I have often wondered why this index is so widely quoted by economic pundits, (other than the fact that it was originally created on May 26, 1896, making it the first index). At the time the DJIA represented the average of twelve stocks from various important American industries. Today the "DOW" is made up of 30 "representative" stocks and it's composition has changed many times over the last 100 plus years. Because the Dow takes out poor performing stocks and replaces them with better performing ones it has an inherent upward bias.
Rather than rely on "representative" stock indexes I prefer the real thing so I have created this "inflation adjusted stock price" chart by adjusting for inflation on the entire New York Stock Exchange (NYSE). The NYSE has the largest dollar volume of any stock exchange in the world. About 2,800 companies, representing a market capitalization of about $18 trillion, are listed on the NYSE, so it gives us a much broader view of the stock market than any 12 or 20 or 30 stocks could. In addition by it's very nature it gives you an idea of how the average investor would perform. After all, how likely is it that you will pick the top performing stocks without the benefit of hindsight? If you are an average investor it is likely that you will end up choosing stocks that will perform similar to the average of the entire market.
Plus with only 30 stocks a large move in any one of them could influence the entire DOW index. There have been days when Microsoft or Wal-Mart alone have created a significant move in the index even if all the other 29 stocks were doing nothing.
Let's look at the stock market and see how it has fared in real inflation adjusted dollars compared to previous years.
As you can see from the above chart the blue line shows the "nominal NYSE index" (meaning the actual price quoted by the media). To get the "Inflation Adjusted" red line we adjust the stock price for inflation using the Consumer Price Index (CPI-U) which is typically referred to as the "Inflation Rate". This gives us the price in terms of modern dollars. In other words, the red line shows what the stock market would look like if there was no such thing as inflation.
In nominal terms (blue line) the NYSE stock index began 1966 just under 500. And by July of 1982 the nominal stock index had increased to 615 after having been even higher. So on the surface it would appear that the "stock market" posted an increase of roughly 23%. (615-500=115) and (115 ÷ 500=.23)

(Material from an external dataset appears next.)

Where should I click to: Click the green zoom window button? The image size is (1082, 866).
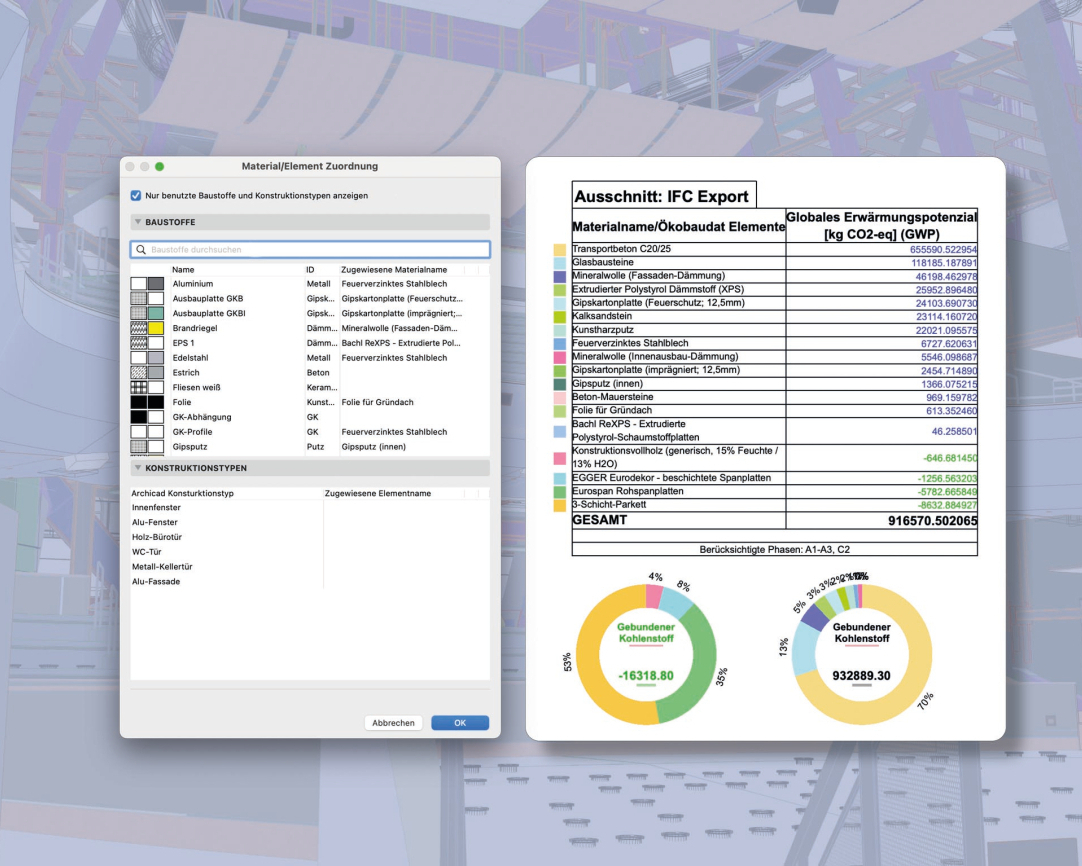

Now a 23% increase in 16 years would be a nominal increase of 1.43% a year (less if you consider compounding) which doesn't sound that great, but in those days stocks paid higher dividends than they do today. So investors expected to get their profit from dividends rather than capital appreciation. So most investors would be happy with a 23% increase in their stock portfolio over and above their dividends.
The inflation adjusted stock price
However, when you adjust for the increase due to inflation, we can see from the red line (which is the "inflation adjusted NYSE Index stock price" in current dollars) that in inflation adjusted dollars the index began 1966 higher and actually fell through July of 1982.
So rather than a 23% increase, if you count inflation and had held stocks for the 16 years from 1966 to 1982, you would have actually lost about 59% of your purchasing power due to inflation.
But to make matters worse you would have paid taxes on your dividends and "paper gains" further reducing your final remainder. This may be one reason companies began reducing dividends, so more money was pumped into increasing the stock price and wasn't taxable until you actually sold.
In the time since 1982 the stock market has increased both in nominal terms and in inflation adjusted terms. In inflation adjusted terms the NYSE stock index is above the peak of 2000 (first dotted red line). The August 2000 stock peak occurred at around 6800 in nominal terms or 9598 in July 2017 inflation adjusted terms. Then it bottomed in April 2002.
The market peaked again in July of 2007 at 11,973 in inflation adjusted July 2017 dollars. This resulted is a 24.7% increase in seven years from peak to peak or about 3.2% per year (compound interest). After the 2007 peak the market lost about 50% of its value and then made a substantial rebound peaking again in 2014 at 11,291 in inflation adjusted terms. But in inflation adjusted terms the NYSE did not exceeded its 2007 highs. And in fact, fell below 2000 peak levels in January of 2016. So from August 2000 to January 2016 the market went exactly nowhere! (And that is using the official BLS inflation numbers if inflation was actually higher the market went less than nowhere it actually lost money!) Recently the market has rebounded again and because inflation has been low the NYSE has exceeded the 2014 level and is finally approaching the 2007 level once again. But if July 2017 turns out to be another peak (it is down in August) in inflation adjusted terms the NYSE has FAILED to exceed 2007 levels once again (see second dotted red line). And the NYSE ROC has issued a Sell Signal.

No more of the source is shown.